Bull dykes: dique de toro literalmente y que hace referencia a las lesbianas que juegan un rol masculino.
Coony: difamación despectiva para los afroamericanos, posiblemente derivada de la expresión culi utilizada para los trabajadores provenientes de Africa que solían trabajar como criados a cambio de un salario miserable.
Head shrinker: encogedor de cabezas, despectivo referido a un psiquiatra.
Hideola: en slang Hideous+ola, que significa feo, aberrante; La negre: en jerga francesa negro, africano.
Lark: que literalmente es alondra y hace referencia a las aventuras amorosas o sexuales despreocupadas y ardientes.
Maude: homosexual o chapero, prostituto masculino.
Nancy: homosexual sumiso. “Negative Nancy” describe a una persona que siempre tiene una actitud negativa. Ese tipo de persona tóxica que nunca tiene nada bueno para decir.

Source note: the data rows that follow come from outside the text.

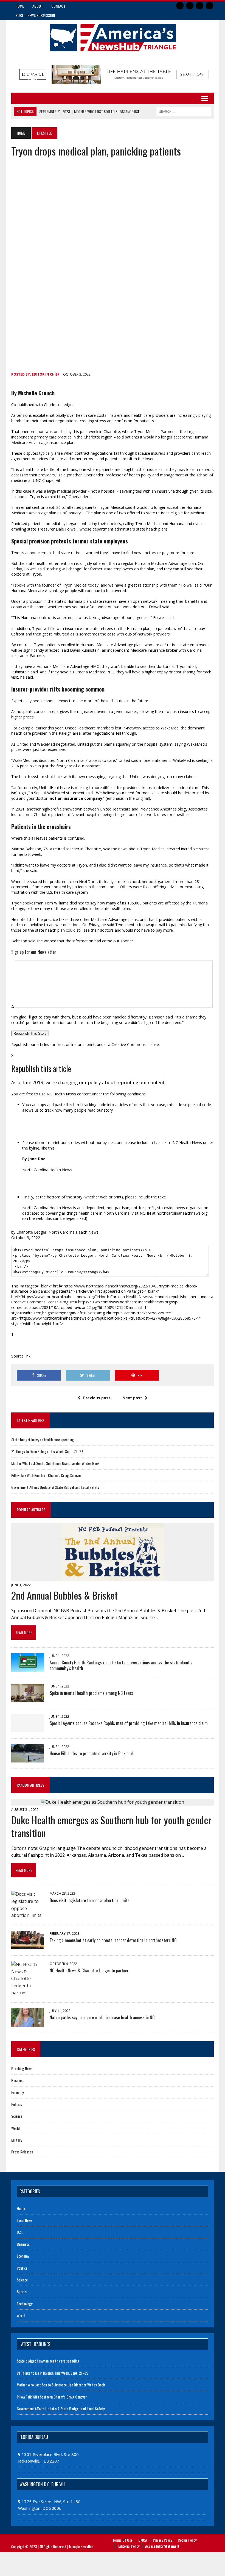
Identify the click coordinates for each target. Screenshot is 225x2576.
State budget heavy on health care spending (42, 1439)
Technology (24, 2303)
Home (19, 6)
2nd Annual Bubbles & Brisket (64, 1595)
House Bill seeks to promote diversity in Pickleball (92, 1753)
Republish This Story (30, 1033)
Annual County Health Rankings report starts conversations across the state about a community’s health (121, 1665)
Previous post (96, 1397)
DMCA (142, 2540)
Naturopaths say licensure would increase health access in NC (102, 2017)
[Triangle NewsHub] (112, 37)
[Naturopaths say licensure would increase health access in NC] (27, 2023)
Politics (16, 2104)
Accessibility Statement (162, 2546)
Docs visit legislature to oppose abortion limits (90, 1900)
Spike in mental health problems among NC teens (91, 1693)
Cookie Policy (187, 2540)
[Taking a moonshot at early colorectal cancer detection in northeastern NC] (27, 1946)
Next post (132, 1397)
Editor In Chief (46, 374)
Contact (58, 6)
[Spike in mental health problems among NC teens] (27, 1698)
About (37, 6)
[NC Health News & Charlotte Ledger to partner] (27, 1993)
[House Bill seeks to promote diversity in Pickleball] (27, 1759)
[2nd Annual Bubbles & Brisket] (112, 1577)
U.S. (19, 2232)
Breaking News (21, 2068)
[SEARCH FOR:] (183, 110)
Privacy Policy (162, 2540)
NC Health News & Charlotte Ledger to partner (89, 1970)
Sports (22, 2291)
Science (16, 2116)
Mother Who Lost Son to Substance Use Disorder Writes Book (55, 1463)
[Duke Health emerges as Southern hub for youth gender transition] (112, 1802)
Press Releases (22, 2152)
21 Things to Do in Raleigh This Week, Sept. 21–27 (47, 1451)
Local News (24, 2220)
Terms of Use (123, 2540)
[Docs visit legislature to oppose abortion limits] (27, 1915)
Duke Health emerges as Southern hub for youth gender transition (111, 1826)
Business (17, 2080)
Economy (17, 2092)
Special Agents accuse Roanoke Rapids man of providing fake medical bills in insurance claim (129, 1723)
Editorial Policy (128, 2546)
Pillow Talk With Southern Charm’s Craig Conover (46, 1475)
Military (16, 2140)
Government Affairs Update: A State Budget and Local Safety (55, 1487)
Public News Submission (35, 15)
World (15, 2128)
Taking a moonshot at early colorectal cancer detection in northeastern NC (113, 1940)
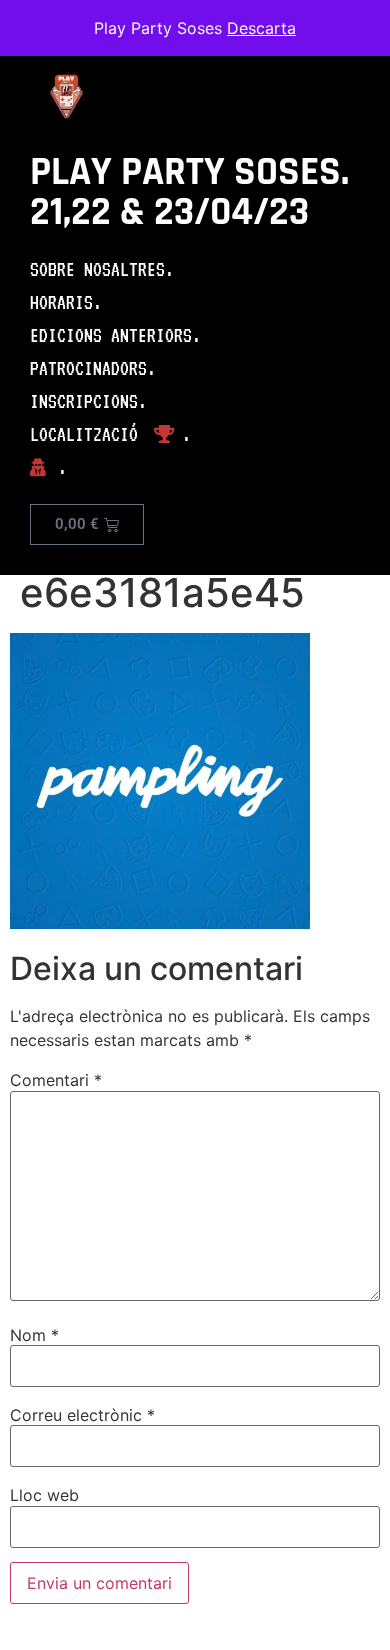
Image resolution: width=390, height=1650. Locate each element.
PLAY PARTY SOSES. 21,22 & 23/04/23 (189, 192)
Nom (34, 1335)
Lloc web (44, 1495)
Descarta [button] (261, 28)
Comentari (56, 1080)
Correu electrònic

Capote también utiliza palabras españolas en el original: como vino o Picayunes: una marca de cigarrillos que se fabricaban en Nueva Orleans en los 60, hay una ciudad del Misisipi con ese nombre, y que hace referencia a algo nimio o de poco valor, originalmente el picayune era una moneda española de medio real.
Nigger lip: labios de negro; despectivo hacia negros utilizada a mitad del siglo pasado y que significa babear.
Shingle y Shyster: single y sister significa soltero y hermana, pero con la h intercalada hace referencia a la figura del abogado, y en el segundo caso de una abogado o político sin escrúpulos.